▶ _STATED PROBLEM_
Please copy out the records again, starting with the line that contains "Task: Open the Whole Deck view" and going on through the line that contains "pyautogui.click(x=986, y=50)", requests included. Multiply every coordinate in the answers by 1.25 and round it to a whole number, with halves rounded up; leave all other numbers unchanged, and give only those lines.
-------------------------
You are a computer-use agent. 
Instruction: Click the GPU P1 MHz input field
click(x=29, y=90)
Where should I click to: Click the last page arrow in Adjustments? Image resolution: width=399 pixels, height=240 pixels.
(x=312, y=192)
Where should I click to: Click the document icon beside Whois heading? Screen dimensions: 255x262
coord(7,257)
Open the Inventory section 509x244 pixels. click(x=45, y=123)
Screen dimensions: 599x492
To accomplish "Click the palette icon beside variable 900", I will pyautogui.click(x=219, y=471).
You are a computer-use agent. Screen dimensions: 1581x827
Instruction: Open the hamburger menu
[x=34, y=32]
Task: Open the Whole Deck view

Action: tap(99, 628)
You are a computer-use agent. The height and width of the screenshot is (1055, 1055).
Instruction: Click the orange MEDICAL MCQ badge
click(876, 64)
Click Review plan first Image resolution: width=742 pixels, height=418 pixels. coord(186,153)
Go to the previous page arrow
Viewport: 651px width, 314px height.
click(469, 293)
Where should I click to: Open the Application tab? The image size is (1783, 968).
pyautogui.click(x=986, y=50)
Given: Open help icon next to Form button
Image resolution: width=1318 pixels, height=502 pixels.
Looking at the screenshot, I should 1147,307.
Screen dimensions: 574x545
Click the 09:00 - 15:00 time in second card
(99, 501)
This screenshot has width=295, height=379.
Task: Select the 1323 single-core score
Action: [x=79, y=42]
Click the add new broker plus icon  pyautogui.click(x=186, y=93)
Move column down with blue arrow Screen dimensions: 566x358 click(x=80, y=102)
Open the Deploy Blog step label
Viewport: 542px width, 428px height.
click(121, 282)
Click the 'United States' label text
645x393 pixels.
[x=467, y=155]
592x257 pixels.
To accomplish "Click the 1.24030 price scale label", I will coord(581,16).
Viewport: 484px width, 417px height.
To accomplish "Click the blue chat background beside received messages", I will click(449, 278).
-------------------------
▶ _SOLUTION BELOW_
Task: Open the Whole Deck view

Action: tap(124, 785)
You are a computer-use agent. The height and width of the screenshot is (1055, 1055).
Instruction: Click the orange MEDICAL MCQ badge
click(1095, 80)
Click Review plan first Image resolution: width=742 pixels, height=418 pixels. coord(233,191)
Go to the previous page arrow
Viewport: 651px width, 314px height.
click(586, 366)
Where should I click to: Open the Application tab? The image size is (1783, 968).
pyautogui.click(x=1233, y=63)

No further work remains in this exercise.